Associé à la fondation de l’Insas en 1963, responsable de la section art dramatique au Conservatoire de Liège de1963 à sa retraite en 1983, René Hainaux a révolutionné l’enseignement du théâtre en Belgique, en introduisant de nouveaux cours, l’animation ou le jeu face à la caméra. Mais il a aussi ouvert les fenêtres des studios sur le monde, en invitant des praticiens étrangers à venir donner des stages à Liège pour quelques semaines ou quelques mois. Eugenio Barba, Christine Linklater et d’autres encore ont goûté les ardeurs mosanes.

Autre préoccupation partagée, le souci du public selon la formule étendard de Pierre Debauche à l’époque où il dirigeait leThéâtre des Amandiers à Nanterre : «l’avenir du théâtre est dans les mains de ceux qui n’y vont pas encore ».

Qu’il s’agisse de l’aventure des Comédiens routiers et de son débouché inattendu, la fondation du Théâtre National de Belgique en1945, fondation dont René Hainaux fut aussi l’un des protagonistes aux côtés des frères Huisman, ou qu’il s’agisse de jouer au chapeau dans les bourgs du Lot et Garonne, les deux compères ont un profond attachement pour le théâtre populaire et démocratique. Populaire, avec le souci de toucher tous les publics, enfants ou adultes, ruraux ou citadins, d’Europe et d’autres continents. Démocratique, en termes de coût et de diffusion.

Et c’est la troisième marque commune de ces deux amis, leur refus du pré carré et une curiosité qui les porte à priser l’air du grand large. Avec Monique Blin, Pierre Debauche a fondé le Festival des Francophonies de Limoges, une scène internationale et un carrefour des cultures qui ont notamment permis de révéler l’écrivain congolais Sony Labou Tansi dans les années 80.
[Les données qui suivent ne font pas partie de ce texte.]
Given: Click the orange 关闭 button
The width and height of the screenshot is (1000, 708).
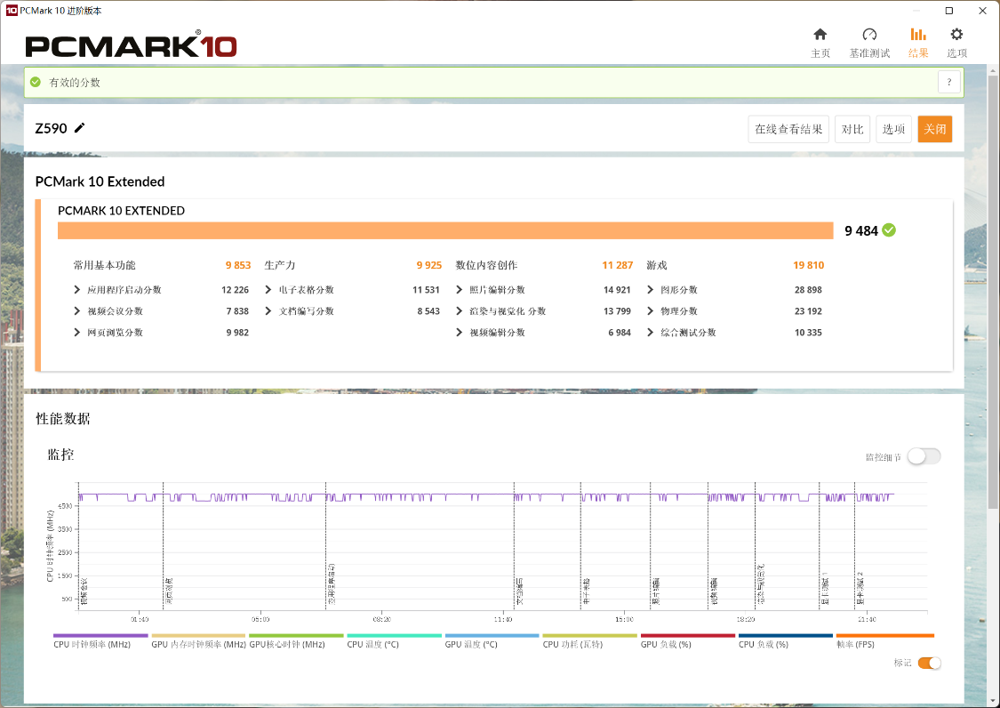Looking at the screenshot, I should [x=934, y=128].
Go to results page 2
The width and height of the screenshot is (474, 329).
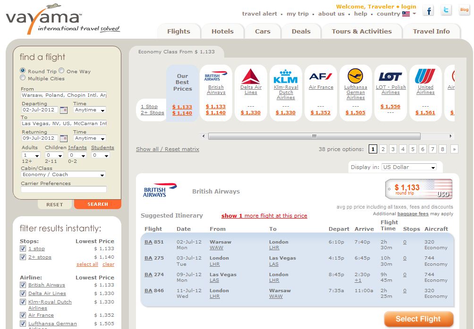pyautogui.click(x=383, y=149)
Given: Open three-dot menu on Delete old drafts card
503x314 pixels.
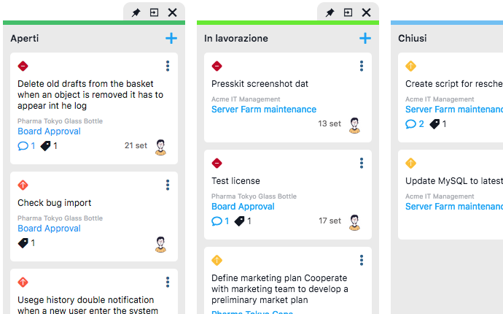Looking at the screenshot, I should click(168, 66).
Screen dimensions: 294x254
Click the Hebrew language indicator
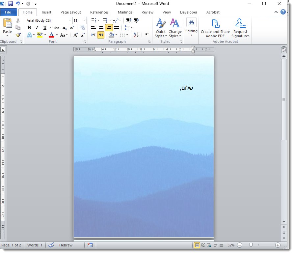(66, 245)
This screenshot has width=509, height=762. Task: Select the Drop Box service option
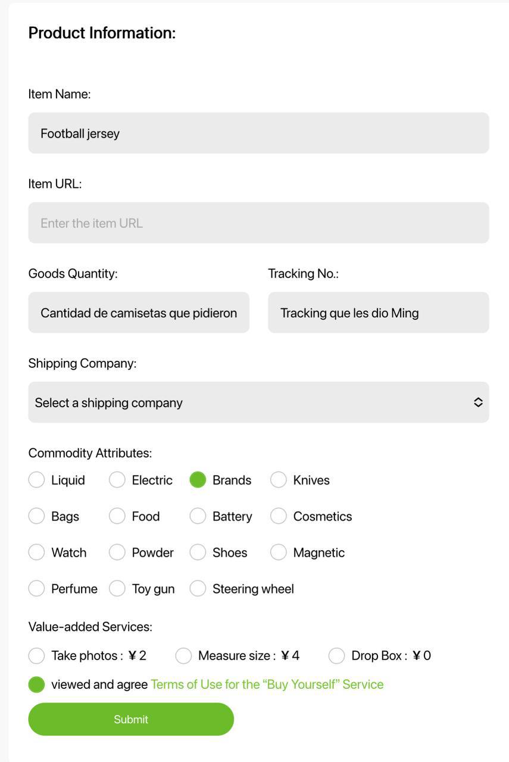pyautogui.click(x=337, y=655)
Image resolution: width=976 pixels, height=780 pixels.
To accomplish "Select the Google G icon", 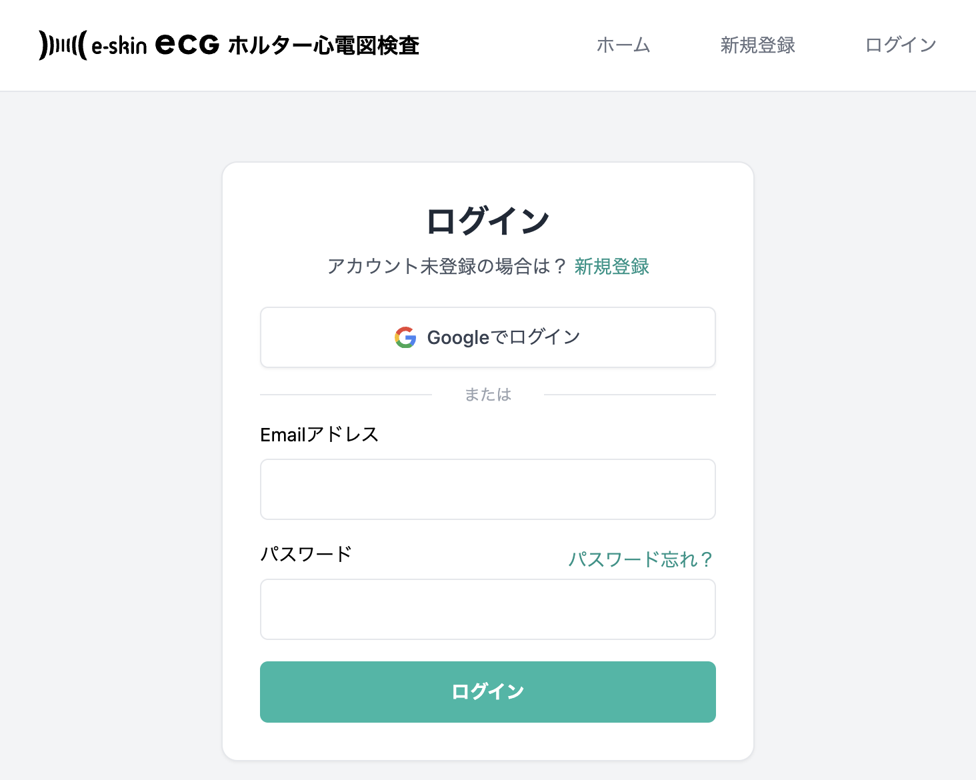I will [x=404, y=337].
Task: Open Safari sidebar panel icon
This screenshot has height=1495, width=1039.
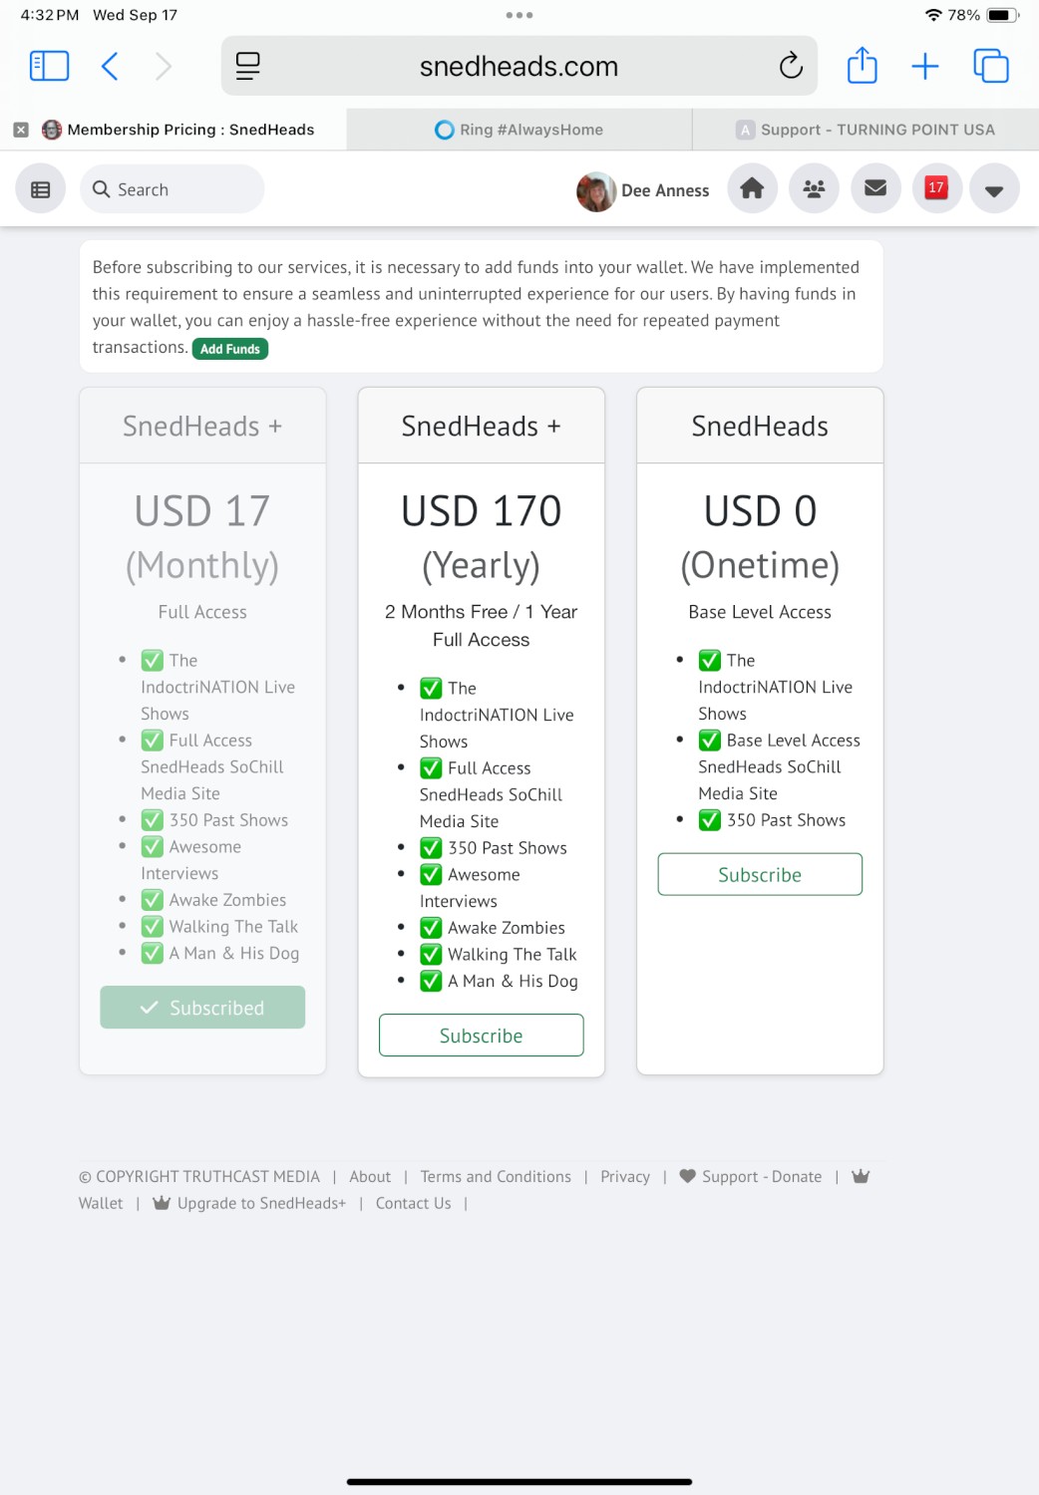Action: pos(50,67)
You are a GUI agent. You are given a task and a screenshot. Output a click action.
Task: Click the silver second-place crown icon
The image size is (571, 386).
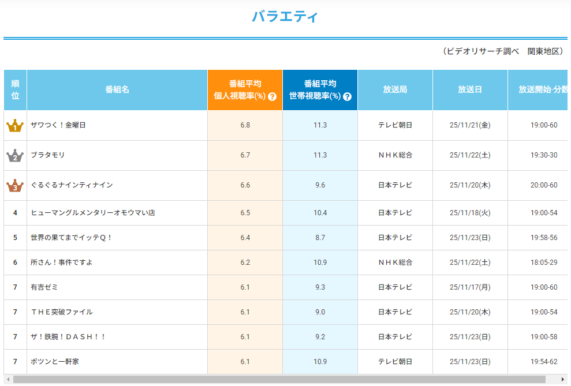(x=15, y=156)
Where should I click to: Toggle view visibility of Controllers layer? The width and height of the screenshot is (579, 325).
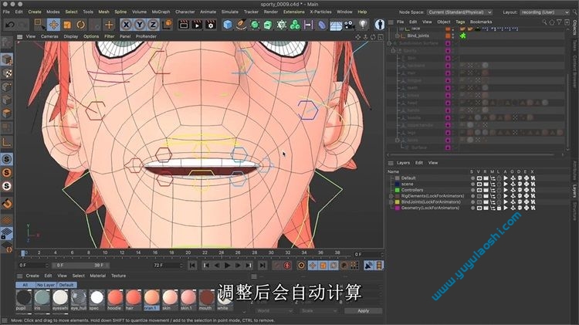coord(479,190)
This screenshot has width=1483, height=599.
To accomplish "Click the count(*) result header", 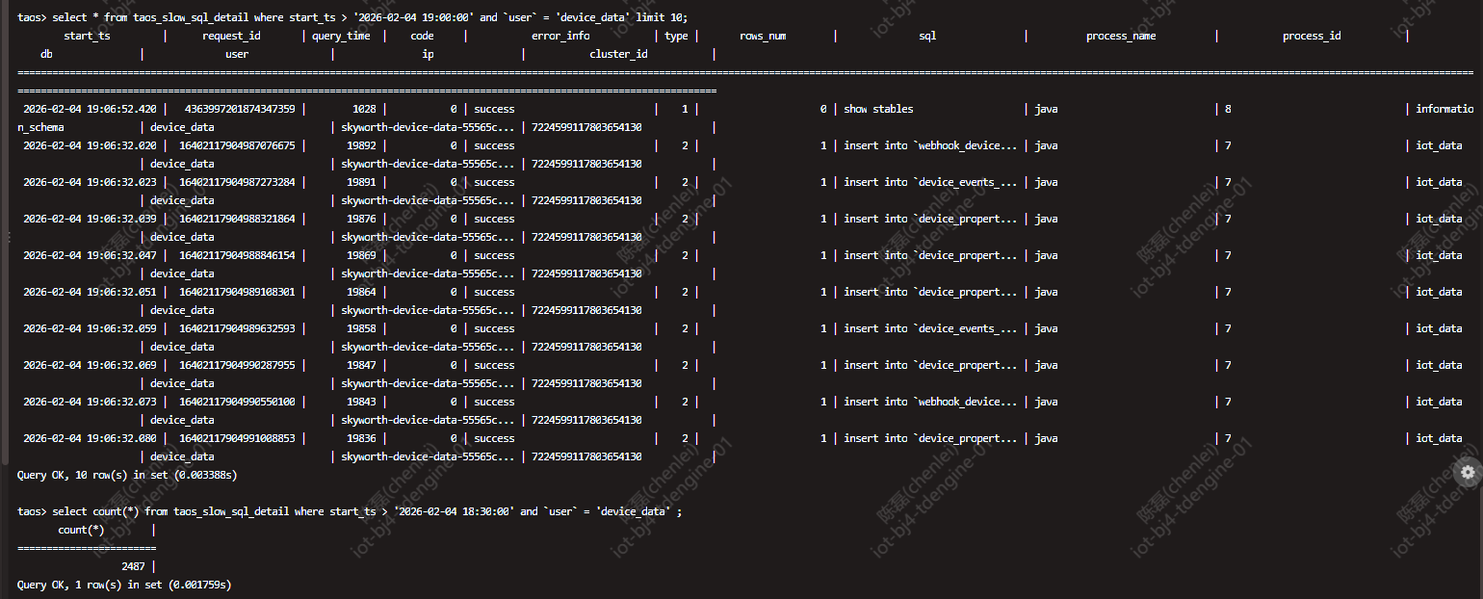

De son côté, dès la fin de la guerre, à Prague en 47-48, René Hainaux participait à la naissance de l’IIT, l’Institut International du Théâtre, pour devenir ensuite pendant vingt ans le responsable de la revue World theatre et mener parallèlement ses recherches passionnées sur Le Décor de théâtre dans le monde.

Au feu de la parole partagée avec une discrète efficacité amicale par René les figures de Brecht, Piscator, Jean Vilar, Antoine Vitez, Henri Ronse, Georges Randax, Michel de Ghelderode ou Jacques Lecoq, mais aussi de Joseph Hanse, - une référence incontournable pour les deux romanistes Pierre et René -, Camille Gutt, Renée Lippens et bien sûr Jacques Huisman, se sont succédées. Figures de maîtres, de grandes personnalités, d’amis ou de hauts fonctionnaires ayant contribué au renouveau du théâtre, des festivals ou de la formation.

Soirée émaillée aussi de rires, avec quelques souvenirs de métier cocasses. Dans la belle humeur de René Hainaux et Pierre Debauche, le fil rouge de la transmission était ce soir-là plus que jamais alerte, chatoyant et stimulant.

« Si c’est pas un projet de bonheur, le théâtre, c’est pas la peine » a martelé Pierre Debauche avec le panache qu‘on lui connaît.

Françoise Nice

Journaliste à la RTBF et critique, licenciée en histoire et en études théâtrales, Françoise Nice a entrepris de recueillir les souvenirs croisés de René Hainaux et Pierre Debauche. Elle est à la recherche d’un éditeur.

francoise.nice@skynet.be

"Cymbeline" de Shakespeare

Le 28 mars 2007, c’est dans la nouvelle salle de Wolubilis que nous avons assisté à la remarquable mise en scène par Declan Donnellan, de Cymbeline de Shakespeare.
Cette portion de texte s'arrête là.